S&P Dow Jones Indices has removed the S&P 500 from SpaceX’s first-year demand story, keeping passive funds from becoming forced buyers of the rocket and satellite company immediately after a potential listing.
The decision is less about SpaceX’s size than about who gets to command index-linked money. SpaceX is reportedly seeking a Nasdaq IPO that could raise $75 billion at a $1.75 trillion valuation, according to Reuters, but S&P said megacap status alone will not override its core entry screens for flagship US benchmarks.
That blocks the cleanest path to a major passive-flow event. ZeroHedge said the decision delays about $14 billion in potential passive inflows by at least a year.
After a market consultation, the index provider said it would not change the financial viability, IPO seasoning or minimum investable weight factor rules for the S&P 500, S&P MidCap 400 and S&P SmallCap 600 solely for companies with very large market capitalizations. S&P said the existing methodology still gives the indices broad market coverage while preserving consistency in index construction.
The choke point is profitability and time as a public company. S&P’s financial viability screen generally requires positive GAAP earnings in the latest quarter and over the combined prior four quarters. Reuters reported that SpaceX generated $18.67 billion in 2025 revenue, up 33%, but still posted a $4.94 billion net loss.

*Exercise 1*: According to the article on SpaceX and the S&P 500, what net loss did SpaceX post in 2025?
*Exercise 2*: Proceed with the article on SpaceX and the S&P 500, picking up after its last sentence.
The records after this point are not needed.

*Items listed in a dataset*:
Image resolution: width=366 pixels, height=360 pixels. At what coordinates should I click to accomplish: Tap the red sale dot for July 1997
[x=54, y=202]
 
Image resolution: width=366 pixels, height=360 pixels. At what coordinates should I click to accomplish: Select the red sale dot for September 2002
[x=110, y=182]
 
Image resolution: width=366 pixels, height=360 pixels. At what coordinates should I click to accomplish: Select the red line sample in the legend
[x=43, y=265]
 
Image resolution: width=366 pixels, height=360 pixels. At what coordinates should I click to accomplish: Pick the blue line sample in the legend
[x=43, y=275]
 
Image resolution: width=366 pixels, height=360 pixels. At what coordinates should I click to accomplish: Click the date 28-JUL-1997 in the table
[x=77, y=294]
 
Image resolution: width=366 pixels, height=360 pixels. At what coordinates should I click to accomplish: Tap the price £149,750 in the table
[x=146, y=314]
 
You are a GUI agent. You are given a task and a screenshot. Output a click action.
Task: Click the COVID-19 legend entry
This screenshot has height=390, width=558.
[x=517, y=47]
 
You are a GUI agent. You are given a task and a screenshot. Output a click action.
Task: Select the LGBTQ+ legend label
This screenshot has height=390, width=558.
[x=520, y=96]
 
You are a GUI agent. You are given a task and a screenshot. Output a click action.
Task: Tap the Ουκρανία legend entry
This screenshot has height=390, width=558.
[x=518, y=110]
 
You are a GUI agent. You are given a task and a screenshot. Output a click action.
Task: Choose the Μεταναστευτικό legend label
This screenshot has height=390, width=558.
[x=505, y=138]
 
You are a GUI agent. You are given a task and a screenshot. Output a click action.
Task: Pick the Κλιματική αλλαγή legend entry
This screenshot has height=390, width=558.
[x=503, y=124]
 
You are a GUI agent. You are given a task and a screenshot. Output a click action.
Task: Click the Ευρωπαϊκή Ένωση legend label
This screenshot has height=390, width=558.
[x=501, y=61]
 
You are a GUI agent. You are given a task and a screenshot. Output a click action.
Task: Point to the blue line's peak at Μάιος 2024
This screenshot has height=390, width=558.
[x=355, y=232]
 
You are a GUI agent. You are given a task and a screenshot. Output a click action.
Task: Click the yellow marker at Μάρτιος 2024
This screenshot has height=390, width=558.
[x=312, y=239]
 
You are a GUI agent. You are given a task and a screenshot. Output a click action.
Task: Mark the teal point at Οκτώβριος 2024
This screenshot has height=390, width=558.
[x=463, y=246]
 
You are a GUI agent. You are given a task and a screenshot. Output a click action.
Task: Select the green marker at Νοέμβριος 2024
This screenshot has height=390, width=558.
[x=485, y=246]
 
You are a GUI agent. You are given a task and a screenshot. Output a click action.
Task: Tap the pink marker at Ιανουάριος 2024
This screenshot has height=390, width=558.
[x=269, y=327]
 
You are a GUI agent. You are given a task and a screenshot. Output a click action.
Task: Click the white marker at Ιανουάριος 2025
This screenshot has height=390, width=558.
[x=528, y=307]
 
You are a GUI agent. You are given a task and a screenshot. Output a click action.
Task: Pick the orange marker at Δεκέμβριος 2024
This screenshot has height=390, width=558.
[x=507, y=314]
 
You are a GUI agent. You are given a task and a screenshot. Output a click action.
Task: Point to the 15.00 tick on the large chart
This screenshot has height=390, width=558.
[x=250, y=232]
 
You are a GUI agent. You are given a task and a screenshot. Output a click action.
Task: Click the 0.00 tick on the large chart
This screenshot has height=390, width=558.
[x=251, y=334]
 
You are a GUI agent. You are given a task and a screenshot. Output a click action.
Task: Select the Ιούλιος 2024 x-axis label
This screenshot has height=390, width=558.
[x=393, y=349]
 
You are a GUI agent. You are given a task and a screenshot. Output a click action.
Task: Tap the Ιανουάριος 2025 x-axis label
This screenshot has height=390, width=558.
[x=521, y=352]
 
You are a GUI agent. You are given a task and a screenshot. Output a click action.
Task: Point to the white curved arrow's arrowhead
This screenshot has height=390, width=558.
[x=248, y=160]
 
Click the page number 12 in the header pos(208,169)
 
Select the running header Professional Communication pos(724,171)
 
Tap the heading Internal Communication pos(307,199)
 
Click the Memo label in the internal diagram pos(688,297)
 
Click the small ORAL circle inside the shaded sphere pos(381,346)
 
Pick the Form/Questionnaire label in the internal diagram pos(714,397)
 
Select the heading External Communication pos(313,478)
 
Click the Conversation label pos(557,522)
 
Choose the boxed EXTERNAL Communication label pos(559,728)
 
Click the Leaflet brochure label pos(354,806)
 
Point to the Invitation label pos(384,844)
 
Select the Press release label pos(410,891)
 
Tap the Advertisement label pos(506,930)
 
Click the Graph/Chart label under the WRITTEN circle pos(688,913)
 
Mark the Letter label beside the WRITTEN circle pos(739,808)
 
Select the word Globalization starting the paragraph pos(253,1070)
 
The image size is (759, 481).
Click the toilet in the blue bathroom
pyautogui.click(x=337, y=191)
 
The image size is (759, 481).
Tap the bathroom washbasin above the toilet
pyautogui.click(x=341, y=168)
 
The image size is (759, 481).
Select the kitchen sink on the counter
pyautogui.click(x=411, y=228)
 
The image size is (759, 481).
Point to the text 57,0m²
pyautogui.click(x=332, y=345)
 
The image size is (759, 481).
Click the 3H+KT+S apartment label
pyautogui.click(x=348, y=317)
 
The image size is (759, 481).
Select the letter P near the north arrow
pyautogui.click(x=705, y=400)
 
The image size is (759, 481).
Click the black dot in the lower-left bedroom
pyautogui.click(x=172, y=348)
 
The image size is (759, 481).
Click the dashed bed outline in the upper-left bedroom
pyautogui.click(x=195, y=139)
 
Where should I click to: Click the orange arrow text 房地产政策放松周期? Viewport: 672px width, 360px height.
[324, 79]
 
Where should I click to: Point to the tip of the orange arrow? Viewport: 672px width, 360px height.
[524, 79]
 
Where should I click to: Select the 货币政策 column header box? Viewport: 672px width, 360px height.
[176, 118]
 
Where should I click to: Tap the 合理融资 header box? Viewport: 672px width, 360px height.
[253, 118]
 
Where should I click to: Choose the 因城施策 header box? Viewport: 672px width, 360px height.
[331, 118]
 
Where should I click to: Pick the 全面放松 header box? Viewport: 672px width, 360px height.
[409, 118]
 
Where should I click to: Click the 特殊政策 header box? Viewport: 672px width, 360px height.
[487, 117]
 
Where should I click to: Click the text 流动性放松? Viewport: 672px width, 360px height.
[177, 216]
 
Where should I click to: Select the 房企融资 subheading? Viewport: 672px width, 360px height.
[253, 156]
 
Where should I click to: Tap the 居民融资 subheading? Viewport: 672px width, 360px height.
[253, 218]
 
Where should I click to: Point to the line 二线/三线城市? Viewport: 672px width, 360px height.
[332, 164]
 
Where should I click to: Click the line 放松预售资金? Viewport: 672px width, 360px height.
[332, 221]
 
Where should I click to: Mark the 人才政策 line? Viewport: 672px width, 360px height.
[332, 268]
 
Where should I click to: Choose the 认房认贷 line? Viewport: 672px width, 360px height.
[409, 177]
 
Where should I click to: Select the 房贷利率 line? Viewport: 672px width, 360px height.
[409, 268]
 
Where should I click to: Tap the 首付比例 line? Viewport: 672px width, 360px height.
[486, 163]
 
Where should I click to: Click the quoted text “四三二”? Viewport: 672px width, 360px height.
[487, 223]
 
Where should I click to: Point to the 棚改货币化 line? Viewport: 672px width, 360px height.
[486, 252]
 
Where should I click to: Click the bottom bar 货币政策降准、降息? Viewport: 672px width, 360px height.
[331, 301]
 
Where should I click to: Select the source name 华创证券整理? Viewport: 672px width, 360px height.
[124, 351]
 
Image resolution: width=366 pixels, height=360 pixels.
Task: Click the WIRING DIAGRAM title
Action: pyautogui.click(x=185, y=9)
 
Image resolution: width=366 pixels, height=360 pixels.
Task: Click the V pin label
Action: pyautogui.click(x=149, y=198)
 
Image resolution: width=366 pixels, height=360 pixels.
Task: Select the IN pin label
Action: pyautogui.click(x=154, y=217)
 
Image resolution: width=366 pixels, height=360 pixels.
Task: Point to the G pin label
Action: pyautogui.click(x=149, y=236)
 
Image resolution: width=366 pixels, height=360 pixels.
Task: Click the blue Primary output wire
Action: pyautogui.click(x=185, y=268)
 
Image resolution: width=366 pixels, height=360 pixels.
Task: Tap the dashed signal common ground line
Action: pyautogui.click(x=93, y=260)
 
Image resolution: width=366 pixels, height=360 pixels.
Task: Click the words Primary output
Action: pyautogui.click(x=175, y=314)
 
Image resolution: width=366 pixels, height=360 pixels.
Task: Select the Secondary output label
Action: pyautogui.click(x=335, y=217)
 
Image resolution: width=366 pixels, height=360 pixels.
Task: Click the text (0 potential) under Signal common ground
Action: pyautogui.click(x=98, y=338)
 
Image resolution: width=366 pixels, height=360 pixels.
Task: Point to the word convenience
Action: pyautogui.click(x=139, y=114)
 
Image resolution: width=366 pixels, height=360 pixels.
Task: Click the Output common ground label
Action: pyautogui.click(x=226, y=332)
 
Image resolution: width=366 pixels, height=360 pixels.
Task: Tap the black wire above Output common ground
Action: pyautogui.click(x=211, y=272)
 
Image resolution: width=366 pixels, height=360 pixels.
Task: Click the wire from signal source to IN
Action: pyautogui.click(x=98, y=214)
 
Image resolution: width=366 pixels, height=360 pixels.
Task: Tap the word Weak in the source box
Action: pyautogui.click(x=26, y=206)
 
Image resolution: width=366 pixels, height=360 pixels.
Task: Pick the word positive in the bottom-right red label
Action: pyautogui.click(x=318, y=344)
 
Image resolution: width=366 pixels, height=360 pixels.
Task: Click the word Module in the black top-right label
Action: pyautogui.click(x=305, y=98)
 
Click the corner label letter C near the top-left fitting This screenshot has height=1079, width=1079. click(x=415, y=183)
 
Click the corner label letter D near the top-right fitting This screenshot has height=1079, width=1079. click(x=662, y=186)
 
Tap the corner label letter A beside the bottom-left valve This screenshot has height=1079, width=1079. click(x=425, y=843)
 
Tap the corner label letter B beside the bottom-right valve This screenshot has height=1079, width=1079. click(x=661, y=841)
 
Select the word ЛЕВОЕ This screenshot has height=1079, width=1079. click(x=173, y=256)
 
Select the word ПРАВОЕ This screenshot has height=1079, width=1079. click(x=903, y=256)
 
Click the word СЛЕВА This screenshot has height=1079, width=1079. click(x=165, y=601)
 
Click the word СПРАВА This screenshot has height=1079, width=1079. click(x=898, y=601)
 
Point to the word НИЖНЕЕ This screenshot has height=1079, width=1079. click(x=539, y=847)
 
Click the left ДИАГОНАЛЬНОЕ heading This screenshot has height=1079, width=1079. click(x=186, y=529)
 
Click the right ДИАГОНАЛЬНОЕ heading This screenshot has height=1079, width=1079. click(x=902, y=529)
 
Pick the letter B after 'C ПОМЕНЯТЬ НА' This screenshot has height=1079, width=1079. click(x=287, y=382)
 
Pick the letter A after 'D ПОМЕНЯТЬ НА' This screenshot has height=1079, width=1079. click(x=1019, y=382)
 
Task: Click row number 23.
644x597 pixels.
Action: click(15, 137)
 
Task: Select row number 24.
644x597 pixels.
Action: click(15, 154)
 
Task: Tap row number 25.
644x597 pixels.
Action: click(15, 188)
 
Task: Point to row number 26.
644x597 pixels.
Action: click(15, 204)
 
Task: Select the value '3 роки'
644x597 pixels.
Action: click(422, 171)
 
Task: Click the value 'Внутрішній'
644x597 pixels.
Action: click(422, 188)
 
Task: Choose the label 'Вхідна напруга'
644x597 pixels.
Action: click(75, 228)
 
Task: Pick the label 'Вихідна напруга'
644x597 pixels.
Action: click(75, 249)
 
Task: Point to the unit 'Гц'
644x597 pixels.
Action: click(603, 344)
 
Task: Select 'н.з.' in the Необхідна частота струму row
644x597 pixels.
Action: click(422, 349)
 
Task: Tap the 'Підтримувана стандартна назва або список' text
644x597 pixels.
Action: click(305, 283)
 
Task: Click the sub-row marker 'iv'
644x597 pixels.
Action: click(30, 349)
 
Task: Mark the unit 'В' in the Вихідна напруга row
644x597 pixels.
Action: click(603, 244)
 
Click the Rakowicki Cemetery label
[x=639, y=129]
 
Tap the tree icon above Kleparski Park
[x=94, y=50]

*Answer space 1*: SpaceX posted a net loss of $4.94 billion in 2025.

*Answer space 2*:
S&P had considered a more flexible system. Its April consultation asked market participants whether large newly listed companies should receive limited exceptions, including cutting the public-trading history requirement from 12 months to six months and adjusting other eligibility screens for megacaps. The review was framed around whether the indices could remain representative as more giant private companies prepare to enter public markets.
The final answer split the market. S&P kept the stricter rules for its headline benchmarks but changed treatment for broader indices. Companies that meet updated criteria may qualify more quickly for the S&P Total Market Index, S&P Completion Index and Dow Jones US Total Stock Market Index. Those changes take effect before trading opens on June 8, 2026.